Mr Michel Camdessus, the IMF managing director, sought yesterday to calm Russia's troubled markets. "Contrary to what markets and commentators are imagining, this is not a crisis," he said.

Mr Sergei Dubinin, the central bank chairman, said the rate rise was an effort to defend ordinary Russians and to fight off "speculators who hoped to profit from fears of a devaluation. The rise would be a "cold shower" for the overheated market.

The turbulence will test the mettle of Mr Sergei Kiriyenko, Russia's new prime minister, whose team has already suffered one setback this week when it failed on Tuesday to find a buyer for Rosneft, the largest Russian oil company still to be privatised. That may have helped trigger yesterday's turmoil by depriving the treasury of the $2.1 billion it had expected to make from the sale.

The frantic selling followed weeks of steady deterioration of the Russian financial system. Last week Russian equities shed more than 11 per cent in a day, prompting the central bank to raise interest rates from 30 to 50 per cent.

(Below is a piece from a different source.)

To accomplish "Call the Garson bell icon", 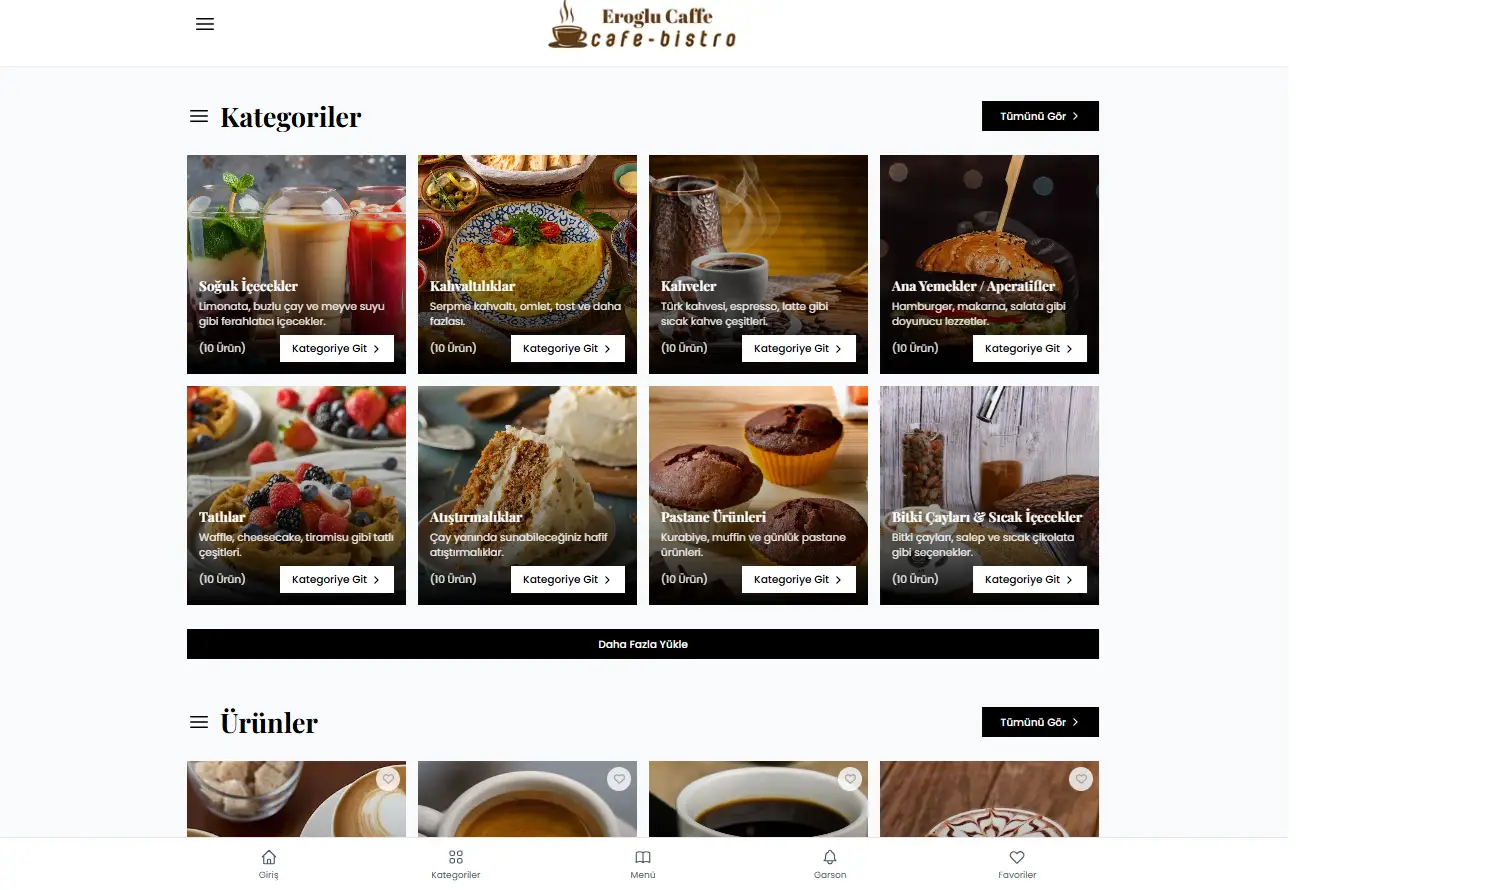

Investor concern has focused on Russia's public finances, particularly its inability to boost tax collection. After gradually improving in the first quarter of the year, tax revenues fell last month and are expected to be poor this month as well. Russia's woes have been heightened by falling international prices for oil, a major export earner.

"The central bank had one single purpose - to give a strong signal to the markets that they will not be dissuaded from defending the rouble, even at the cost of horrific interest rates," said Mr Martin Diggle at Moscow brokerage Brunswick Warburg.